**Reading passage**
++++++++++
In a groundbreaking study published on November 10, 2025, in Nature Physics, researchers announced the first experimental observation of a time rondeau crystal. This novel phase of matter features a unique characteristic: long-range temporal order coexists with short-time disorder. Drawing parallels with classical music, where a repeating theme alternates with contrasting variations, this discovery reveals a fascinating interplay between predictability and randomness.
The research team, led by Ph.D. student Leo Moon from UC Berkeley, explored how order and variation manifest in both art and nature. Moon explained, “Repetitive periodic patterns naturally arise in early art forms due to their simplicity, while more advanced music and poetry build intricate variations atop a monotonous background.” This analogy extends into the realm of physical substances, such as ice, where oxygen atoms form a crystalline structure while hydrogen nuclei remain disordered.
The study marks a significant advancement in the understanding of time crystals, which have been shown to break time-translation symmetry through long-lived periodic oscillations. Until now, investigations into non-periodic temporal order had primarily focused on deterministic patterns, such as quasicrystals. The time rondeau crystal is distinct in its combination of stroboscopic order and controllable random disorder.
Creating a New Phase of Matter
To achieve this novel phase, researchers employed carbon-13 nuclear spins in diamond as their quantum simulator. This system consisted of randomly positioned nuclear spins at room temperature, interacting via long-range dipole-dipole couplings. The team began by hyperpolarizing the carbon-13 nuclear spins using a technique that leverages nitrogen-vacancy centers—defects in the diamond lattice where a nitrogen atom is adjacent to an empty site. By illuminating these NV centers with lasers, the team achieved a nearly 1,000-fold increase in nuclear spin polarization, creating a strong signal for extended tracking.
Sophisticated microwave pulse sequences were then applied, combining protective “spin-locking” pulses with precisely timed polarization-flipping pulses. This careful orchestration of driving patterns established the time rondeau order. The team’s innovative control system utilized an arbitrary waveform generator capable of executing over 720 different pulses in a single run, which was essential for generating the structured yet non-periodic drives that characterize rondeau order.
Moon noted the advantages of using the diamond lattice, stating, “Diamond itself is incredibly stable—it doesn’t react chemically, it’s insensitive to temperature changes, and it shields the spins well from outside noise.” This stability proved crucial in the researchers’ exploration of exotic temporal phases.
The researchers deployed what they termed random multipolar drives (RMD), which are structured sequences with systematically controlled randomness. At regular intervals during the drive cycle, the nuclear spins flipped their polarization deterministically, displaying the periodic behavior typical of time crystals. In contrast, the polarization fluctuated randomly between these intervals, illustrating the unique coexistence of predictable temporal order and random fluctuations that define rondeau order.
++++++++++
**Data lines**
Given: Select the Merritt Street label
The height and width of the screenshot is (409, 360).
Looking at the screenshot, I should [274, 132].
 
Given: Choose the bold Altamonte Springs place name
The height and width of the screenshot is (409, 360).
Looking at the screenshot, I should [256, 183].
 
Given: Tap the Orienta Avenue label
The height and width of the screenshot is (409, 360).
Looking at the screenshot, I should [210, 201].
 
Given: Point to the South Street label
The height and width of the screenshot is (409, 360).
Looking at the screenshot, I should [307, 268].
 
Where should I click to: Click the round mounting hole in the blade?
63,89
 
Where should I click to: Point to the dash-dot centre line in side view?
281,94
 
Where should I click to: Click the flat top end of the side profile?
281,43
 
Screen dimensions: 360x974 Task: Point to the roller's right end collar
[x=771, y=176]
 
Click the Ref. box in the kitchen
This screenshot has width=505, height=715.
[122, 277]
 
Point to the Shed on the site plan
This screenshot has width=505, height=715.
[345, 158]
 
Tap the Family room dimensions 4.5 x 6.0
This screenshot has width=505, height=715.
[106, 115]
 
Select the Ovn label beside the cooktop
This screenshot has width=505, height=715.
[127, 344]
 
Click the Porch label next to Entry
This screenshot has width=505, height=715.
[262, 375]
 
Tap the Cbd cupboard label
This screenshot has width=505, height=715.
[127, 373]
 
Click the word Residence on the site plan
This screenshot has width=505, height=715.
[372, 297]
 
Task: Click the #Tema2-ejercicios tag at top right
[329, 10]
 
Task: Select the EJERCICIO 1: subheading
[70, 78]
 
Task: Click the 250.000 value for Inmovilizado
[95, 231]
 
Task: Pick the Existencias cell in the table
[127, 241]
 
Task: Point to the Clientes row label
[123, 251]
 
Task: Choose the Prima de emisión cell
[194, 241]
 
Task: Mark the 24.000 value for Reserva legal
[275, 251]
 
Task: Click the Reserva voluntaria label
++++++++++
Say whether each statement agrees with the article on the time rondeau crystal, answering yes or no and quoting the words from the article that decide it: (a) The carbon-13 nuclear spins used as the quantum simulator were kept far below room temperature. (b) Shining lasers on the NV centers raised nuclear spin polarization nearly 1,000-fold. (c) The arbitrary waveform generator could run at most 72 different pulses in a single run.

(a) No: "This system consisted of randomly positioned nuclear spins at room temperature"
(b) Yes: "By illuminating these NV centers with lasers, the team achieved a nearly 1,000-fold increase in nuclear spin polarization"
(c) No: "capable of executing over 720 different pulses in a single run"